Gabon’s Brice Oligui Nguema won 94.85 percent of the vote, according to final results released on Friday, confirming the junta chief’s landslide election as the central African country’s president.
That result marks a five-percent increase on his score in the provisional results given the day after the April 12 ballot, the country’s first since Oligui ended more than five decades of Bongo dynasty rule in his August 2023 coup.
Oligui, who temporarily hung up his general’s uniform to stand for office, was elected president in a single round with 588,074 ballots, according to the electoral commission’s final results.
His main rival Alain-Claude Bilie By Nze, the last prime minister under ousted leader Ali Bongo Ondimba, likewise saw an increase in his vote share, coming second with 3.11 percent compared to his provisional 3.02 percent score.

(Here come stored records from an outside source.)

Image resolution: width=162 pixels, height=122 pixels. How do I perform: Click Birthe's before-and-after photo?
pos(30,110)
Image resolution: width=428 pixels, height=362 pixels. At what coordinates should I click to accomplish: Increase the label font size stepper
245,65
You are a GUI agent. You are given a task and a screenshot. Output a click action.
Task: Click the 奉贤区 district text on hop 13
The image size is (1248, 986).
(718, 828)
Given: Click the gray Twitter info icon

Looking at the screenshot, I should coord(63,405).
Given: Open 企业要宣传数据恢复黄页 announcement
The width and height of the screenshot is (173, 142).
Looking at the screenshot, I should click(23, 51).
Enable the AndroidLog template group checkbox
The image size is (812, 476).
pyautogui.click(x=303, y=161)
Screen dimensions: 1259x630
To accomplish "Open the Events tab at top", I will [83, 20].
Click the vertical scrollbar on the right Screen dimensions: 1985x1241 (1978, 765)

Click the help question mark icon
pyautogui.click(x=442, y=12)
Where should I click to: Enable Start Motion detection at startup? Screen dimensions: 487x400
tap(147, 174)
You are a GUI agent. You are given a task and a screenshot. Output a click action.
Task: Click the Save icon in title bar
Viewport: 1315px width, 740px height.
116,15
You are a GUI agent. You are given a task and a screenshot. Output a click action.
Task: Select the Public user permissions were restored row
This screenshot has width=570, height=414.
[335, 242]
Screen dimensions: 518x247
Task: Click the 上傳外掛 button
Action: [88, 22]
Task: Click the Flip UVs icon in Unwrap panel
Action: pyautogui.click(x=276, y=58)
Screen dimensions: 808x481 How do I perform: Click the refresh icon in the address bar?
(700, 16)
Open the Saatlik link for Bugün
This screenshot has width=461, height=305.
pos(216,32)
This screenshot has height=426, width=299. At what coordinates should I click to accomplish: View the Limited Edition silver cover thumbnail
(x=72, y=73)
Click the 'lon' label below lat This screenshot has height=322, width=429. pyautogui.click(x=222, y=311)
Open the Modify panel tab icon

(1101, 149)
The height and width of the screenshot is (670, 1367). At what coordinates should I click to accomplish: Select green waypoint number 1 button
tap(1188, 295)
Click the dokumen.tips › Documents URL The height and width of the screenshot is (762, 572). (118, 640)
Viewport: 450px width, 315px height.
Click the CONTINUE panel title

None of the six other candidates broke the one-percent barrier.
Turnout stood at 70.11 percent in an election marking Gabon’s return to constitutional normality and civilian rule after 19 months under Oligui’s military leadership.
No appeal against the election’s fairness and conduct had been lodged within the deadline, the electoral commission added.
While he chose not to appeal against the outcome of the vote, the day after the provisional results’ release Bilie By Nze slammed a “victory snatched away in opaque and contestable conditions” and a lack of equity in the campaign period.
Neither patriarch Omar Bongo, who ruled from 1967 to 2009, nor his son Ali Bongo, ever obtained vote shares as large as that scooped by Oligui, besides the three elections in 1973, 1979 and 1986 where Bongo senior was the sole candidate.
Oligui, who will on Saturday attend the funeral of Pope Francis, is set to be sworn in on May 3 in the Gabonese capital Libreville, according to the presidency.